> **WHAT YOU NEED TO DO**: Reproduce exactly, with no other output, every line of the data below from the line containing "Open the Справка menu" to the end, inclusive.

Source records

________

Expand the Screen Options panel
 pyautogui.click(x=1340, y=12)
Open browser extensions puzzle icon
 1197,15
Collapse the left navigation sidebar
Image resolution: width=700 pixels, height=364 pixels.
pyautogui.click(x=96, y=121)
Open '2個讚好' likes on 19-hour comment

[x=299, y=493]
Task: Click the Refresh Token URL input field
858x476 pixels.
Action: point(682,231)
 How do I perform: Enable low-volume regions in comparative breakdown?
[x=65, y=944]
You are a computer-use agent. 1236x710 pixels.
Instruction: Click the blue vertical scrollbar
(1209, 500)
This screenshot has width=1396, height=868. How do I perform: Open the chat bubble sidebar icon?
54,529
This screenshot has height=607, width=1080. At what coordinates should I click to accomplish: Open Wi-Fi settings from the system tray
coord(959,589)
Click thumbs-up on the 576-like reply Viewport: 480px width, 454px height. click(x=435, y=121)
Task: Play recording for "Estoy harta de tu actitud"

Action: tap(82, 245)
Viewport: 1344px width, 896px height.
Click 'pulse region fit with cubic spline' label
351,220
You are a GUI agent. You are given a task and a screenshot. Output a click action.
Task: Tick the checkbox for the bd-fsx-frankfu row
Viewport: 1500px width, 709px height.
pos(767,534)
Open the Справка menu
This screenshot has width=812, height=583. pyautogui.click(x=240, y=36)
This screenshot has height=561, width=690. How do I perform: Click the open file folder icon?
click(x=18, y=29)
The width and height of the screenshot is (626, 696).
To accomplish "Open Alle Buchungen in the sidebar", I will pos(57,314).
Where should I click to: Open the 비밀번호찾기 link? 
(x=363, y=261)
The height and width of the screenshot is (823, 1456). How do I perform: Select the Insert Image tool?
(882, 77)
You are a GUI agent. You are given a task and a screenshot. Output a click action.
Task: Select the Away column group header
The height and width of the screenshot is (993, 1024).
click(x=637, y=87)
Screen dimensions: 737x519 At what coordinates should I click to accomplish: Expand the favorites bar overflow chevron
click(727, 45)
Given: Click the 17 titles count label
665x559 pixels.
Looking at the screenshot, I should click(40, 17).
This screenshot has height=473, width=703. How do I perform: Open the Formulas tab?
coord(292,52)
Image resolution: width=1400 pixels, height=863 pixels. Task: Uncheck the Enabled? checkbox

________

> **RESPONSE TO THE TASK**:
Open the Справка menu
This screenshot has width=812, height=583. pyautogui.click(x=240, y=36)
This screenshot has height=561, width=690. How do I perform: Click the open file folder icon?
click(x=18, y=29)
The width and height of the screenshot is (626, 696).
To accomplish "Open Alle Buchungen in the sidebar", I will pos(57,314).
Where should I click to: Open the 비밀번호찾기 link? 
(x=363, y=261)
The height and width of the screenshot is (823, 1456). How do I perform: Select the Insert Image tool?
(882, 77)
You are a GUI agent. You are given a task and a screenshot. Output a click action.
Task: Select the Away column group header
The height and width of the screenshot is (993, 1024).
click(x=637, y=87)
Screen dimensions: 737x519 At what coordinates should I click to accomplish: Expand the favorites bar overflow chevron
click(727, 45)
Given: Click the 17 titles count label
665x559 pixels.
Looking at the screenshot, I should click(40, 17).
This screenshot has height=473, width=703. How do I perform: Open the Formulas tab?
coord(292,52)
Image resolution: width=1400 pixels, height=863 pixels. Task: Uncheck the Enabled? checkbox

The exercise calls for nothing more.